Notably, the RE predictor appears to perform well in both node-negative and node-positive patients. The patients predicted to be tamoxifen insensitive had a significant higher risk of relapse compared with the patients predicted to be tamoxifen sensitive in both node-negative (HR = 3.57, 95 % CI 1.79–7.12, P = 0.0001; Fig. 2c) and node-positive (HR = 4.67, 95 % CI 2.62–8.33, P = 9.36 × 10−9; Fig. 2d) patient subsets. For the patients predicted to be tamoxifen sensitive, the 10-year point estimate of RFS (NPV) was 93 % (95 % CI 88–98 %) in node-negative patients and 81 % (95 % CI 72–91 %) in node-positive patients. Moreover, the PPV was 30 % (95 % CI 21–38 %) and 63 % (95 % CI 51–71 %) for the node-negative and node-positive patients, respectively, corresponding to an ARR of 23 % (95 % CI 13–33 %) and 44 % (95 % CI 30–57 %), respectively.

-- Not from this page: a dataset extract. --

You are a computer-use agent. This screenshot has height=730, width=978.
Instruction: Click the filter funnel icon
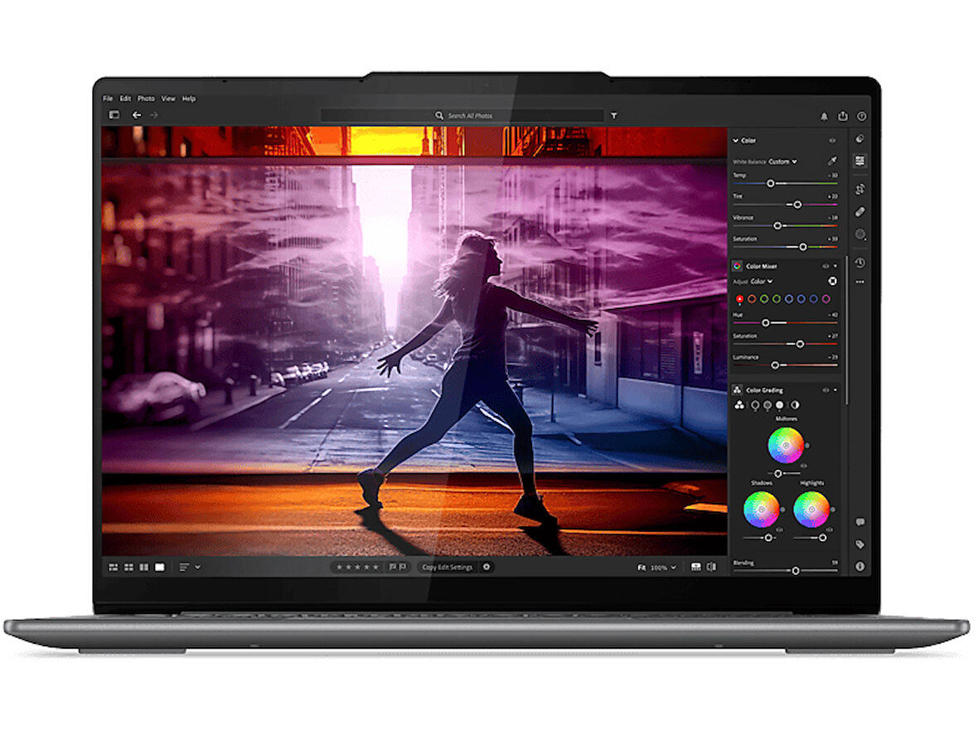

Note that the tamoxifen-treated patients who were predicted to be tamoxifen sensitive (but not the patients predicted to be tamoxifen insensitive) had a significant improvement of RFS compared with their untreated counterparts (Fig. 3). For the patients predicted to be tamoxifen sensitive, the 10-year point estimate of RFS was 70 % (95 % CI 62–80 %) and 69 % (95 % CI 61–77 %) for the 2 untreated cohorts, while the RFS of the first validation cohort (91 %) was significantly improved compared with the patients from both untreated cohorts (HR = 0.26, 95 % CI 0.12–0.55, P = 0.0002, Fig. 3a; and HR = 0.34, 95 % CI 0.17–0.70, P = 0.002, Fig. 3b). A similar improvement was observed in the second validation cohort (Fig. 3c, d). Conversely, for the patients predicted to be tamoxifen insensitive, there was no significant RFS improvement observed for the 2 tamoxifen-treated cohorts compared with the 2 untreated cohorts (all P > 0.1, Figure S1).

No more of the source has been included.